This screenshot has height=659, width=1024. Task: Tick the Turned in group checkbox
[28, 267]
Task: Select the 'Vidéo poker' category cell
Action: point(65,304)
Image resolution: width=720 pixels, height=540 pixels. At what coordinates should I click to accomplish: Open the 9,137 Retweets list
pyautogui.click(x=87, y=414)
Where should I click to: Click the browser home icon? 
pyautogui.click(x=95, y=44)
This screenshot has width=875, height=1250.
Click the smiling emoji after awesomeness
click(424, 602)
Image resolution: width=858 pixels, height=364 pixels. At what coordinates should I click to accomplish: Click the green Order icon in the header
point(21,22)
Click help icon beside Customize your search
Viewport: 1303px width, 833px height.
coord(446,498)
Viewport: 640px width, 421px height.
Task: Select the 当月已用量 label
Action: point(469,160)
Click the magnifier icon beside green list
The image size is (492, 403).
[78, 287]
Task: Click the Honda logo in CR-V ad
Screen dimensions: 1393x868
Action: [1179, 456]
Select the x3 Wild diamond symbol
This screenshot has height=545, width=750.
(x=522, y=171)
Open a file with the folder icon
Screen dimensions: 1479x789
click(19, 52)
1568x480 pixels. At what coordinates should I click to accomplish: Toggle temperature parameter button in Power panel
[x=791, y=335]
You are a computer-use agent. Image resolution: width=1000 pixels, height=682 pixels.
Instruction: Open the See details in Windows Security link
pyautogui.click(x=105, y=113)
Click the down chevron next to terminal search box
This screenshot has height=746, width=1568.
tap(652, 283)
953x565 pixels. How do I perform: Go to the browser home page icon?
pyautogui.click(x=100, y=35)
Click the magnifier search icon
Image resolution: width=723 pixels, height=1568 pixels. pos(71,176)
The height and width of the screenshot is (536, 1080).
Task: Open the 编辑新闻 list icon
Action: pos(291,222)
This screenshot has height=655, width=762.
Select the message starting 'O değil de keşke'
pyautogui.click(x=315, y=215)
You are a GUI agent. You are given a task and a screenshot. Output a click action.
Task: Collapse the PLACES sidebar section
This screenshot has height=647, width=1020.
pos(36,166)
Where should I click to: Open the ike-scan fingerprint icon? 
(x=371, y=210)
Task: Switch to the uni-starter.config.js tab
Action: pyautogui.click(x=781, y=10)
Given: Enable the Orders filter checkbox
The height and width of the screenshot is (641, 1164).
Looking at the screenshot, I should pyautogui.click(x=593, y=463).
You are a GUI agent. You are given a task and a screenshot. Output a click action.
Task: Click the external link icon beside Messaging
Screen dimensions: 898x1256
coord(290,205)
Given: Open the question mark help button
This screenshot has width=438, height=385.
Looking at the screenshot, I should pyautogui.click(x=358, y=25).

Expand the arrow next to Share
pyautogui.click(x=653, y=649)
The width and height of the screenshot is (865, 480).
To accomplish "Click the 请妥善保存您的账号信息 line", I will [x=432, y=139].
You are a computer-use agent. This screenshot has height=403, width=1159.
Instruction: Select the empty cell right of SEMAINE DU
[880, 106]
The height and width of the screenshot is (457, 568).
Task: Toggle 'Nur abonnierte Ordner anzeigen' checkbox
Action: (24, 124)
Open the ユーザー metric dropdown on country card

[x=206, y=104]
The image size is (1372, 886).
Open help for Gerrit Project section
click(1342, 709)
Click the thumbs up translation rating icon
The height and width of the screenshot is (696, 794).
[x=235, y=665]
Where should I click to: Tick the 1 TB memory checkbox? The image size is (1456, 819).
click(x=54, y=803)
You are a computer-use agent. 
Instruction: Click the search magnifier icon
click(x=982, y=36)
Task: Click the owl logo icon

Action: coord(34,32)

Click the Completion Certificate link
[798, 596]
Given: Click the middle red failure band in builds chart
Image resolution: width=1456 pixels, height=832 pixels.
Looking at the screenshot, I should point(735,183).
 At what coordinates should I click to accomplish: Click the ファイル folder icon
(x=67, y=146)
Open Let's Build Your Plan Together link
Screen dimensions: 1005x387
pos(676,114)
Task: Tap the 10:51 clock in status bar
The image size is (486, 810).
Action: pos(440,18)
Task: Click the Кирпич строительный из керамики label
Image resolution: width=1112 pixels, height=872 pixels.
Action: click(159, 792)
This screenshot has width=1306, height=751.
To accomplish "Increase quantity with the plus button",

▶ What the task requires
Every line above that carries the string "computer" should be copied.

▶ Written response
You are a computer-use agent. Image resolution: width=1000 pixels, height=682 pixels.
You are a computer-use agent. This screenshot has height=403, width=1159.
You are a computer-use agent. 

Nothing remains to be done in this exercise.